A few members over the years have logged about their training in a chair. This guy was a wheelchair bodybuilder and this guy was a wheelchair powerlifter. Between the two of them, you should be able to cobble together some useful info.
First, get specific with the goals. If you're helping her, you can't "imagine" what she means. Laying out a specific goal is fundamental before figuring out a plan. Second, if "thinner"/fat loss is the goal, remember that nutrition will be just as important as the training.
Lastly, make sure you read this article for tips on how to handle giving her advice and how to approach this in general. Any experienced lifter, or trainer, will tell you that giving training/nutrition advice to your significant other is tricky at best, and it's stirring up a hornet's nest at worst.
Does she have any pre-existing shoulder issues or is it just a general concern in the back of your head? If there's no underlying problem, simple smart training (a well-designed program and good technique) would be the best precaution.
Though I do agree with Yogi, 5/3/1 pullovers is kinda dumb. I mean, I love pullovers as much as the next guy (ahem), but they really don't lend themselves to going heavy/low rep.

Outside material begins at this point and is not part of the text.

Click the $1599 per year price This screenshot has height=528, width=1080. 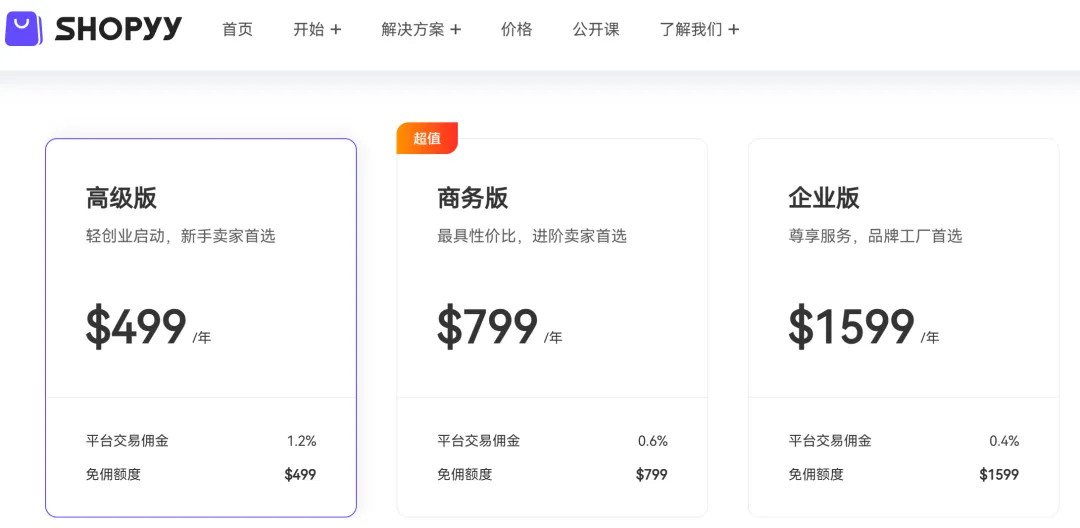pos(852,327)
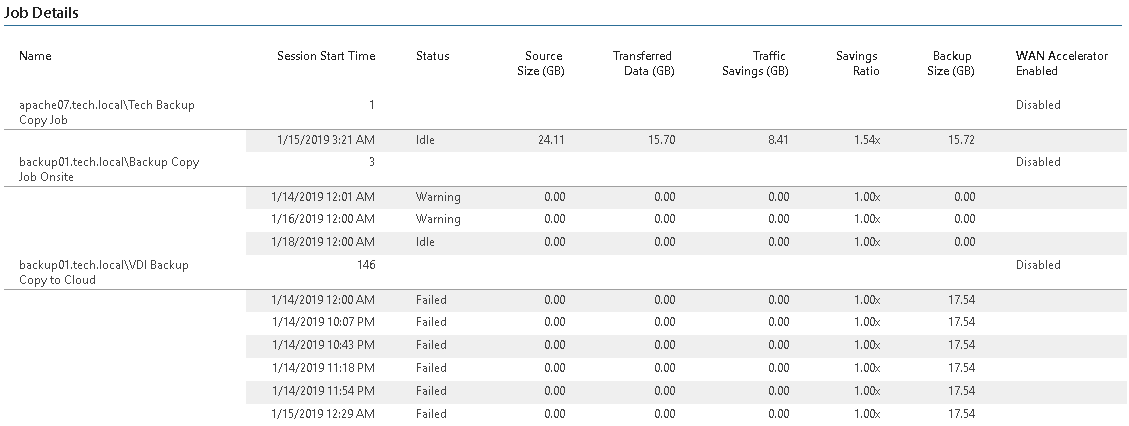The height and width of the screenshot is (426, 1129).
Task: Click the Transferred Data (GB) header
Action: (x=642, y=63)
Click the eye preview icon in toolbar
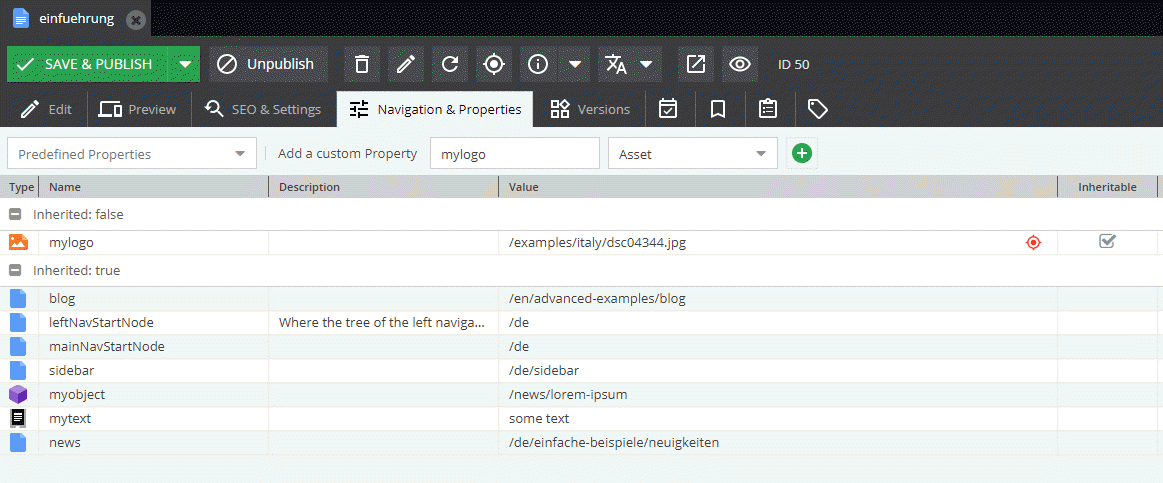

It's hard to believe you can't think of another back exercise, even in this unique situation, that could be done.
5/3/1 is one way, sure, or you could consider something with more frequency like:
Mon: Vertical push/pull, moderate-heavy, 4-8 rep range
Tues: Horizontal push/pull light-moderate, 8-12 rep range
Thurs: Vertical push/pull, light-moderate, 8-12 rep range
Fri: Horizontal push/pull, moderate-heavy, 4-8 rep range
So basically: Shoulders (pressing), back (pulldowns), bis or tris; chest, back (rows), bis or tris; shoulders (lateral variations), back (pulldown variations), bis or tris; chest, back (row variations), bis or tris.
Remember that intervals on a hand bike could be as easy as X time forward, Y time backwards. Doesn't just have to be alternating slow and fast.
Instead of separate cardio sessions, you could tack on 10-20 minutes of "whatever" after each lifting session. Maybe invest in some boxing mitts and gloves and let her hit the pads. Does your gym have battle ropes? Or medicine balls and room to throw them? Resistance bands for a circuit/complex?